Study participants were recruited from the Atlanta Veterans Affairs Medical Center (VAMC) HIV clinic, which provides medical care to about 1200 HIV-infected veterans and is the largest VAMC HIV clinic in the USA. This study was approved by the Emory University and Centers for Disease Control and Prevention (CDC) Institutional Review Boards and the VA Research and Development Committee. Eligible participants were HIV-infected, aged ⩾18 years, receiving outpatient medical care at the Atlanta VAMC HIV clinic, and competent to provide informed consent. All eligible participants who attended the clinic from September 2007 to April 2008 were invited to participate in the study by a study coordinator or were given a flyer with relevant study details and contact information. All participants provided informed consent to take part in this study and completed the study visit on the same day as their clinic visit.

Data on demographic characteristics, medical history, antibiotic use within the past 12 months, and microbiological data on previous S. aureus infections were obtained from electronic medical records. The most recent CD4 cell count and viral-load results were used at study enrolment. Participants also completed a questionnaire that focused on their living situation (residential, nursing home, correctional facility, homeless), self-reported history of skin infections, personal hygiene, sexual behaviour, and drug use over the past 12 months. All questionnaires were completed in private and all study data were anonymized to ensure confidentiality.

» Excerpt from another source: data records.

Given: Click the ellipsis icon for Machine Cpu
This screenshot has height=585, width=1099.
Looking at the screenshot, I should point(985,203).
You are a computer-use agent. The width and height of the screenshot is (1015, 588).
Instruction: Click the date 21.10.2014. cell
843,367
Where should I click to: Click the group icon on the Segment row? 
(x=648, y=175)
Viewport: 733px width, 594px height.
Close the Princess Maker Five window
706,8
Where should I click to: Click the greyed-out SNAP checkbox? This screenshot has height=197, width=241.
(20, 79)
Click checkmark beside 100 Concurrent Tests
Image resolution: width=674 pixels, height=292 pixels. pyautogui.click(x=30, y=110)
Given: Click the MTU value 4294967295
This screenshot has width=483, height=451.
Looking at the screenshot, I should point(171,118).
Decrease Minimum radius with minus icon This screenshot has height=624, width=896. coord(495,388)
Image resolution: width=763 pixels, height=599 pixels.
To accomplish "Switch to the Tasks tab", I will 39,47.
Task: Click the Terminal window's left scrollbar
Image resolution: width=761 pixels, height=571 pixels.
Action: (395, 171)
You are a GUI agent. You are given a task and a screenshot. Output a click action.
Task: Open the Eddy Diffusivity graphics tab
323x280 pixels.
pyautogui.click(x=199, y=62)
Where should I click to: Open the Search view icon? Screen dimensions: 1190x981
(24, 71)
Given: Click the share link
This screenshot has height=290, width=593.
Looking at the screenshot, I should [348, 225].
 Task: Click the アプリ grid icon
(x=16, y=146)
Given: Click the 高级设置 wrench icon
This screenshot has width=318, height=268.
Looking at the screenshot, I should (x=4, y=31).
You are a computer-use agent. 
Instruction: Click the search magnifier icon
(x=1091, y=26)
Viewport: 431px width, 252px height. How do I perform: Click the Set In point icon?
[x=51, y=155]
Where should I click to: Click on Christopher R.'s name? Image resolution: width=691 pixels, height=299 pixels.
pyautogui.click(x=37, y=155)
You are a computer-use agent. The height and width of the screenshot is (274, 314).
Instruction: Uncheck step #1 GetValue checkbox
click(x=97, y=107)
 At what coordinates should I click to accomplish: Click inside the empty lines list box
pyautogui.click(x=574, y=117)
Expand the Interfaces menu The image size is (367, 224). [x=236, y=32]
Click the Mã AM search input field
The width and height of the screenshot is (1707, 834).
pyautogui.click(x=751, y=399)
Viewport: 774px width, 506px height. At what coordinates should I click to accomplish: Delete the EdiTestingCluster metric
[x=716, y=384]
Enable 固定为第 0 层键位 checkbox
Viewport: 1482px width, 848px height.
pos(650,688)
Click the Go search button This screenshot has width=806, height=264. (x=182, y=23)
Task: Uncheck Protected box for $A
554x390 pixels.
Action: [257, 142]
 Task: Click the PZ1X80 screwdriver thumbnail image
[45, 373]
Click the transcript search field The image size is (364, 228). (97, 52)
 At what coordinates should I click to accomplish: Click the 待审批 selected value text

Microbiological procedures

Samples for S. aureus culture were collected from the anterior nares and the groin at study enrolment using a sterile rayon swab and placed in Liquid Stuart's transport media (Becton Dickinson, USA). Study staff sampled the anterior nares but participants were instructed to self-sample the groin by swabbing in the skin folds between the thigh and genital area. Swabs were plated on mannitol salt agar (Becton Dickinson) and CHROMagar™ MRSA (Becton Dickinson) and then placed in 5 ml trypticase soy broth with 6·5% sodium chloride (Becton Dickinson). Mannitol salt agar plates were examined after 48-h incubation at 35°C, and mannitol-fermenting colonies with a distinct morphotype were subcultured on a trypticase soy agar plate with 5% sheep blood (Becton Dickinson). Inoculated trypticase soy broth was incubated for 24 h at 35°C and then subcultured to mannitol salt agar and processed as above. CHROMagar plates were incubated at 35°C for 48 h and were examined after 24 h and 48 h for the presence of mauve-coloured colonies. S. aureus was identified by morphology and either a positive Staphaurex® latex agglutination test (Remel, USA) or a positive tube coagulase test. Methicillin susceptibility was determined with a cefoxitin disk-diffusion test according to Clinical and Laboratory Standards Institute (CLSI) guidelines [27].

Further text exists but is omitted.